Mais l’auteur de Je rêvais de changer le monde. Mémoires, (Éd. Robert Laffont/XO) soulève une objection à cette possible «liberté de traitement», puisqu’il y «a encore des témoins de la guerre de 1939-45», dont il fait partie.
«Je m’énerve quand je vois qu’il n’y a pas de solidarité de l’Europe occidentale avec la Russie, qui a perdu 26 millions de vies pour notre liberté, développe Marek Halter. Qu’est-ce que serait l’engagement occidental sans Stalingrad, Koursk ou Leningrad?»
Marek Halter ne cache nullement son humeur grincheuse, qu’il n’hésite pas à partager dans son blog. Ses paroles sont crues et directes: il rappelle que «ces Russes» qui lui ont tendu la main en 1940 quand, enfant juif de Varsovie, il «était condamné par les nazis à devenir une savonnette», sont «mal-aimés en France».
«Pourquoi cette volonté d’exclure la Russie d’un moment aussi important de l’histoire de l’Humanité?» se demande Marek Halter.
Pour Marek Halter, il est clair que face à la Russie, «une grande puissance comme il n’y en a pas beaucoup dans le monde», les dirigeants européens ont commis plusieurs impairs.

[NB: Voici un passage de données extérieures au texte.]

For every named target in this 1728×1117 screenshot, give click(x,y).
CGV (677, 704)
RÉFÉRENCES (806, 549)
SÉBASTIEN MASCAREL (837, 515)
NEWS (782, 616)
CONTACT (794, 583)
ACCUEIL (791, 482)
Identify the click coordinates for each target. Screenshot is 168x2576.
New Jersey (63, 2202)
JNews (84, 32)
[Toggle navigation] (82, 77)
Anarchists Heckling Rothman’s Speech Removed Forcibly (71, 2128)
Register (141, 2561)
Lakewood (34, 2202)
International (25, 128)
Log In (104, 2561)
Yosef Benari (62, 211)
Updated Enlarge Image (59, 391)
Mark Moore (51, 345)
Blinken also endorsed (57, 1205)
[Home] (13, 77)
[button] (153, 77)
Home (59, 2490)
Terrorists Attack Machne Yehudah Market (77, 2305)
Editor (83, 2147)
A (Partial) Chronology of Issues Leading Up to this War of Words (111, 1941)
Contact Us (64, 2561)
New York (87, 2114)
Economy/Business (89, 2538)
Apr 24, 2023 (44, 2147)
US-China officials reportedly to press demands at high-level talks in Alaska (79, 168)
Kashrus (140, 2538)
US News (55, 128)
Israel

Rejet de la Russie: l’Europe a misé sur l’économie
Lourd symbole, ils ont ainsi invité Angela Merkel à l’anniversaire du Débarquement en 2019 sans inviter Vladimir Poutine, qui représentait pourtant «la Russie qui a gagné la guerre».

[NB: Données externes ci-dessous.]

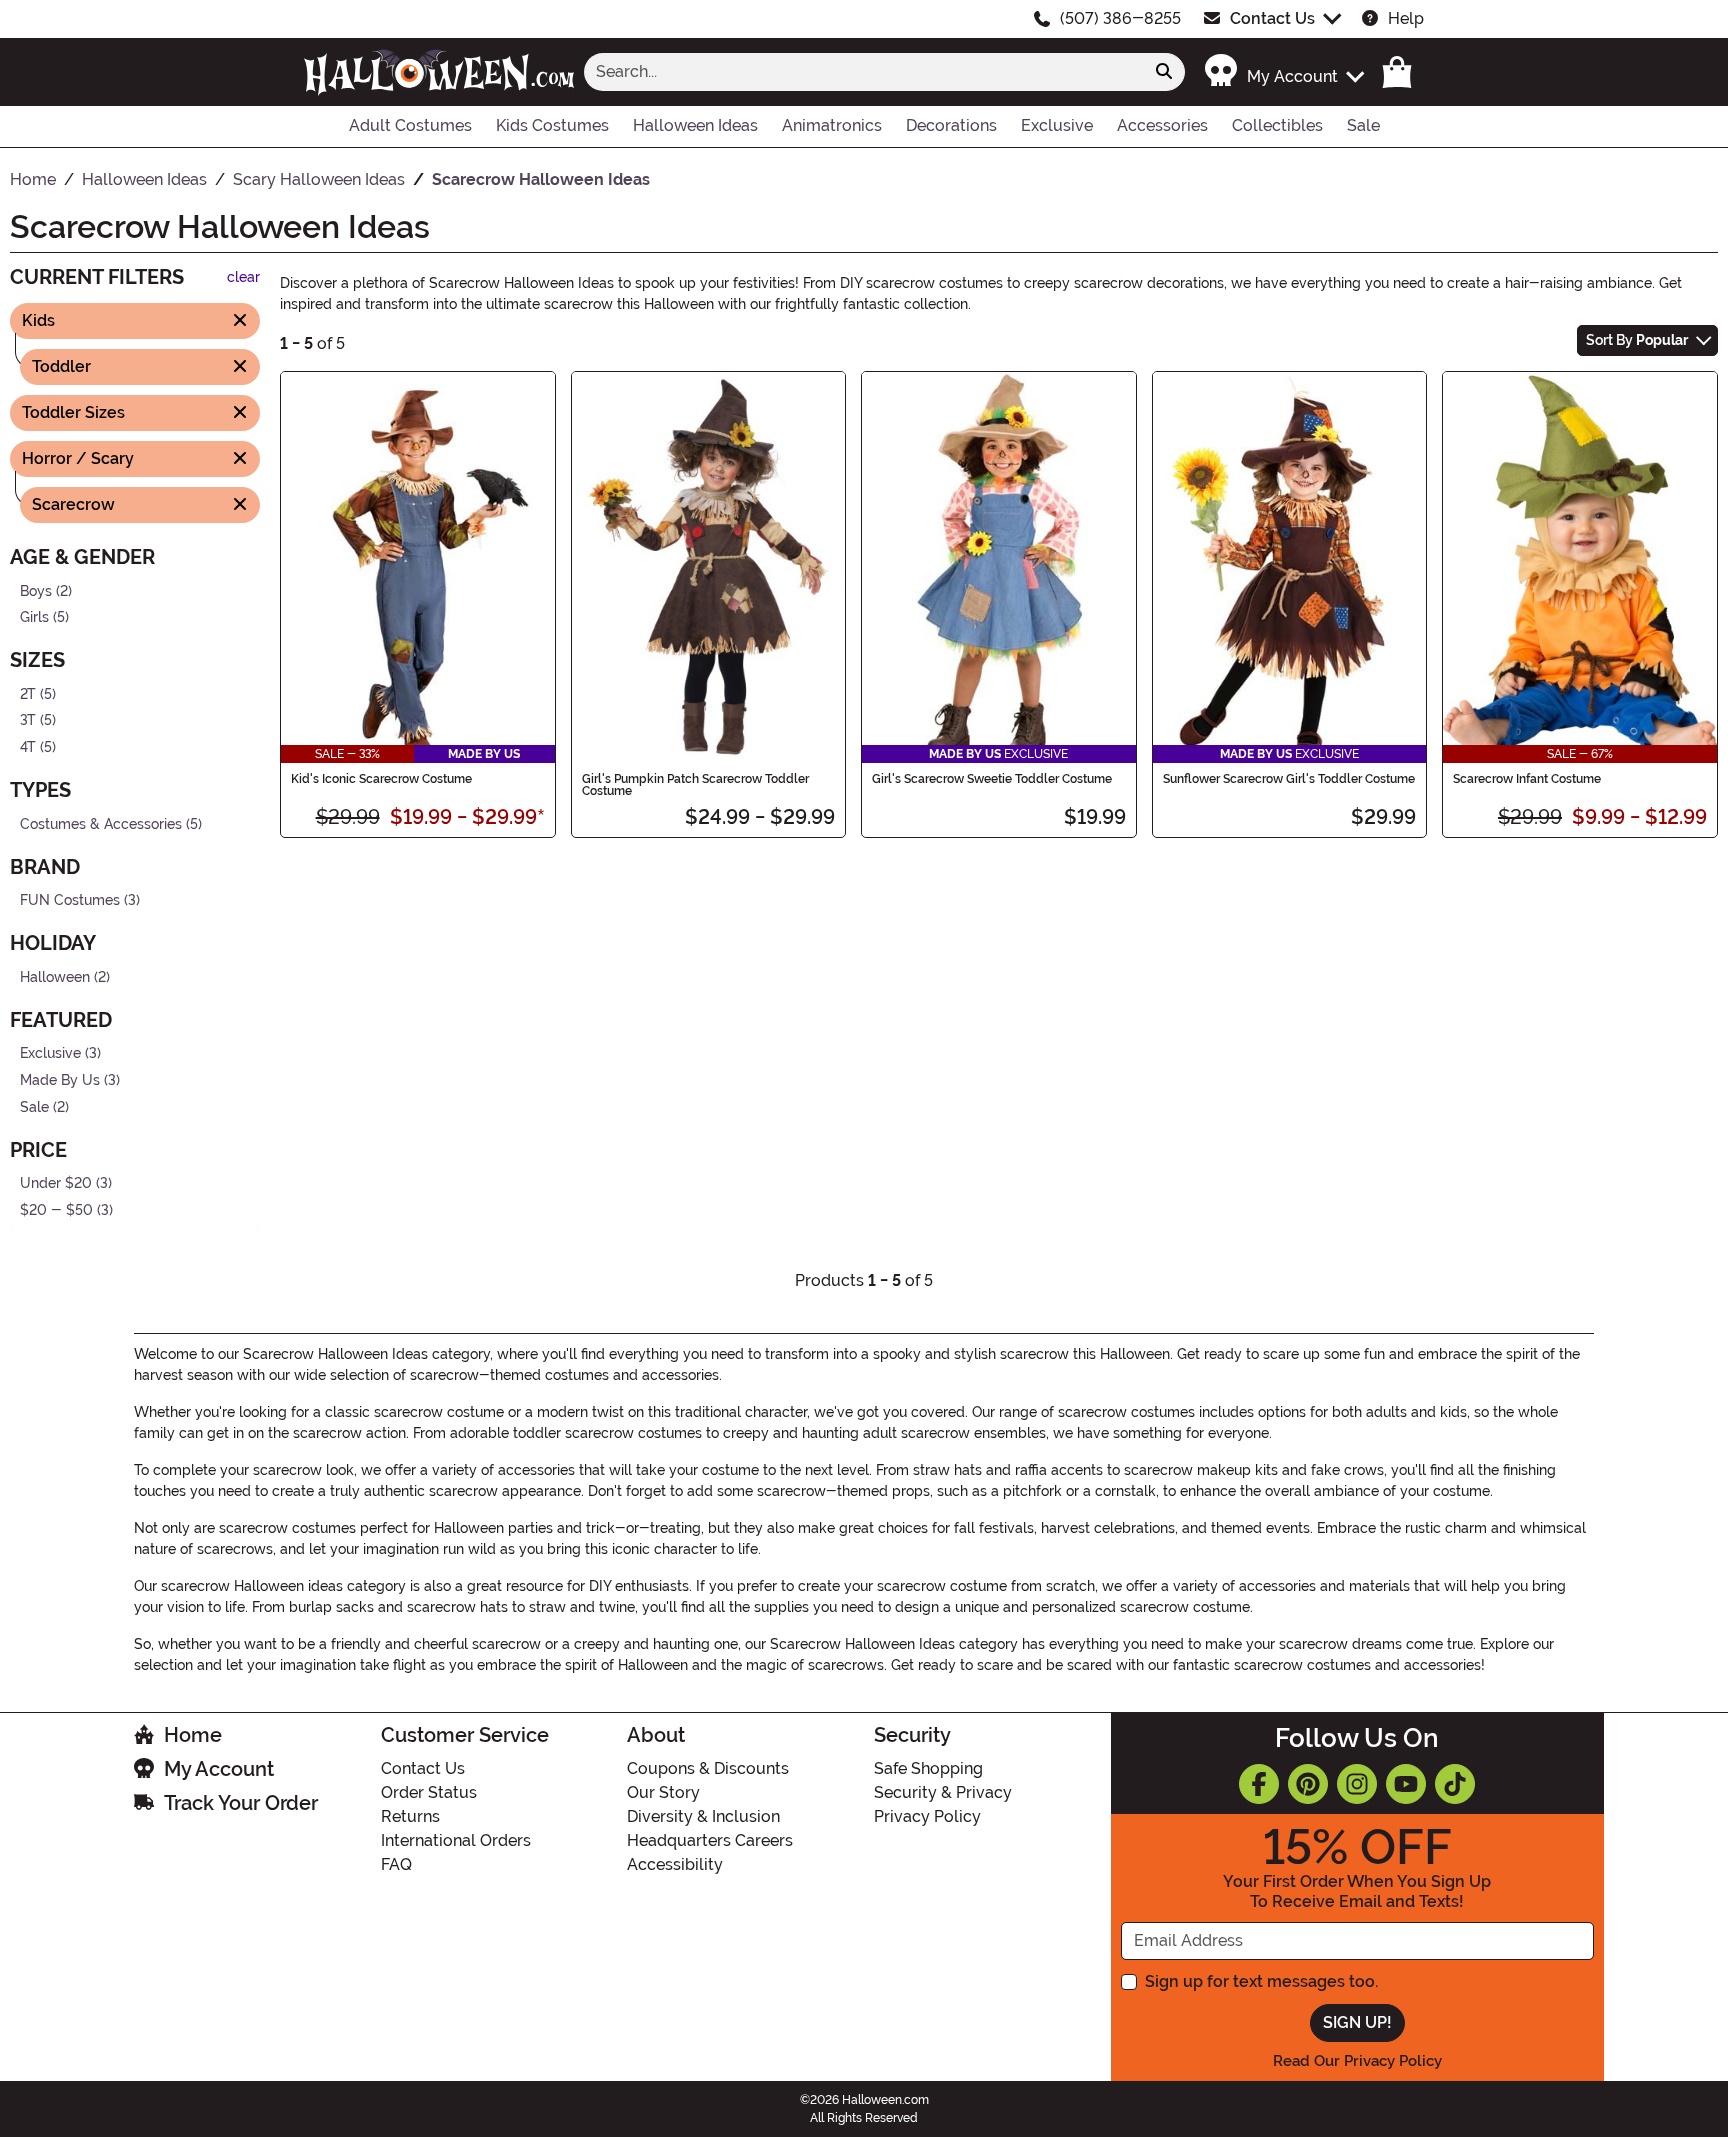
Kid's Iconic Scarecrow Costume (381, 779)
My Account (219, 1769)
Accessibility (675, 1864)
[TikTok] (1455, 1784)
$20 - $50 (56, 1210)
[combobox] (864, 72)
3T (28, 720)
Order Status (429, 1792)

«L’Europe aurait pu être une grande puissance, mais malheureusement, aussi bien Jean Monnet que Robert Schumann ont mal commencé: ils ont commencé par l’économie, qui ne réunit pas les gens, mais crée la concurrence, assure Marek Halter. Ils auraient dû commencer par la culture!»

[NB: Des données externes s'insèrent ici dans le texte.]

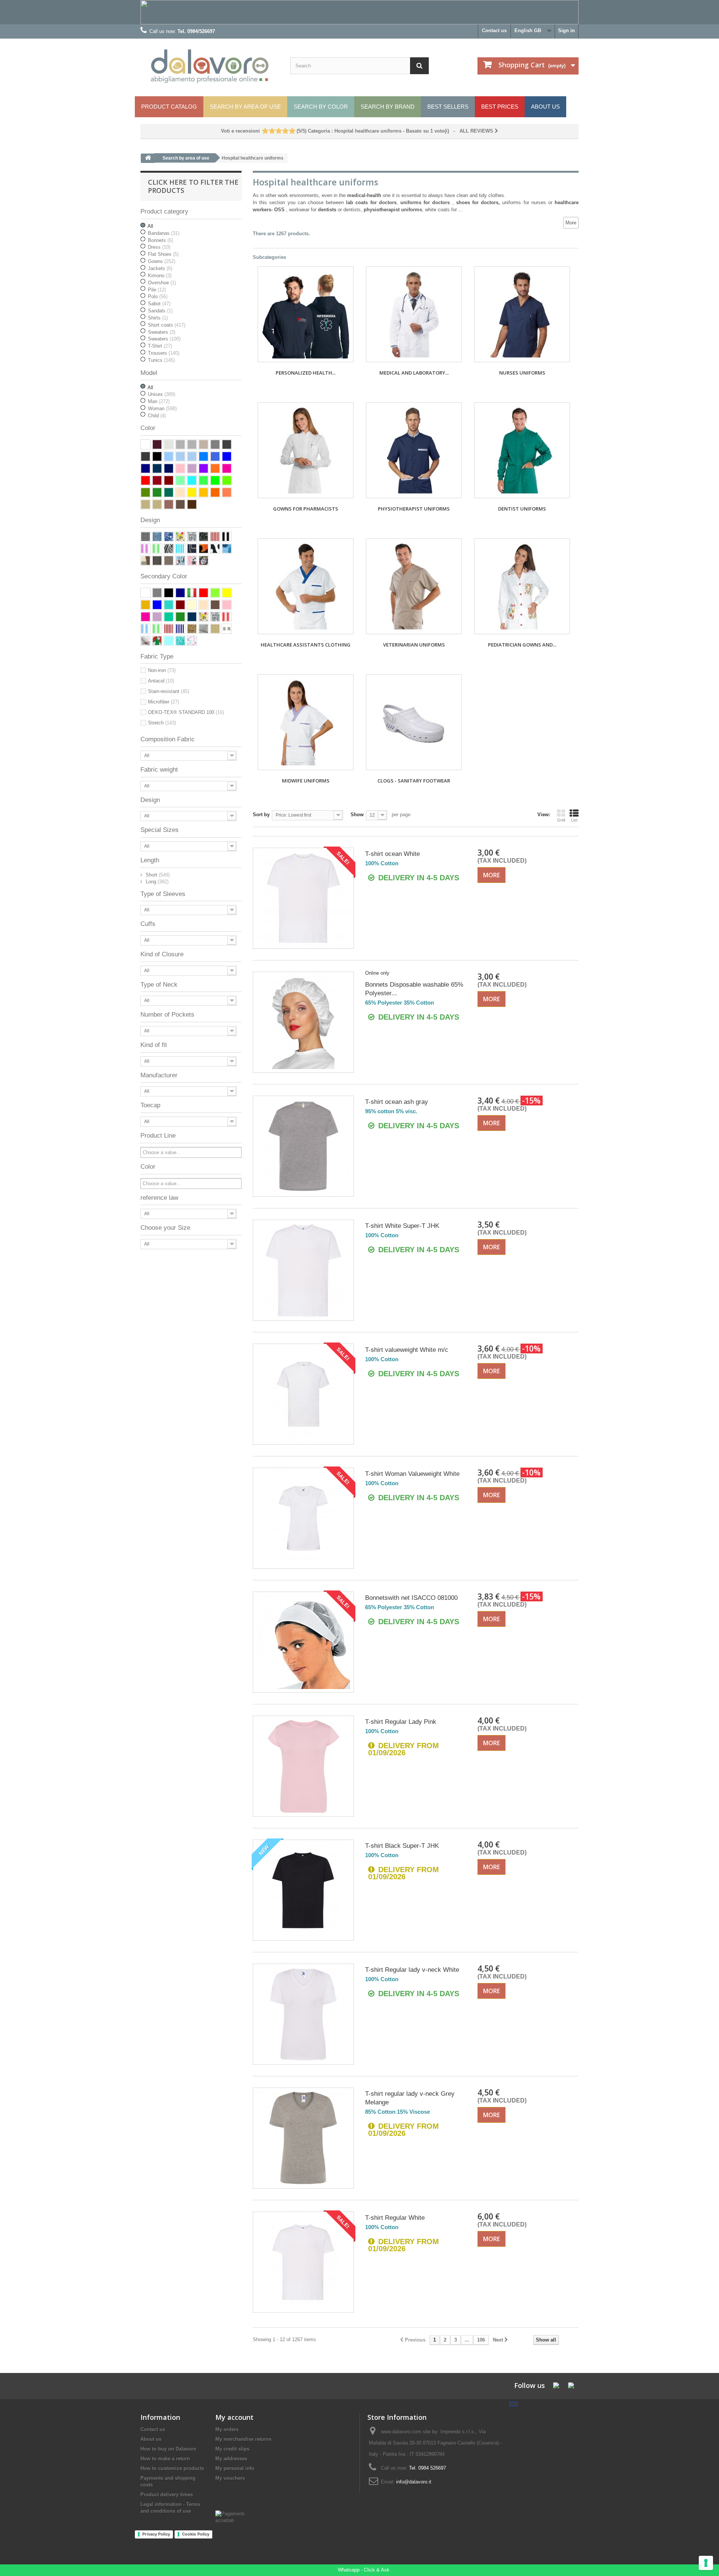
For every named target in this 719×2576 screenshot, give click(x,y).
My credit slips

Tout en soutenant que «la culture aurait pu être le ciment de l’Europe», Marek Halter admet qu’«à l’époque [de la création de la CEE, ndlr], on avait peur de la Russie».
L’affrontement idéologique
Faisant référence à son histoire personnelle et à sa libération, Marek Halter rappelle qu’«un million de juifs ont trouvé refuge en Russie». Il ne se voile pourtant pas la face en reconnaissant que «Staline a envoyé la plupart d’entre eux en Sibérie ou en Asie centrale», comme ce fut le cas pour ses parents. Mais l’idéologie était centrale dans l’histoire de l’époque.
«Le monde a été coupé en deux en 1945 entre le monde communiste et le monde capitaliste. Dans cette opposition, on ne voulait pas partager ces moments de gloire sur le Mal», explique l’écrivain.
L’écrivain regrette par ailleurs qu’après la fin de la Guerre froide, malgré la visite de François Mitterrand à Moscou en 1986, en France «on a raté l’occasion d’inviter Gorbatchev» et celle d’une «alliance avec la Russie, un rêve depuis les tsars» et qu’une «petite partie de la société espérait».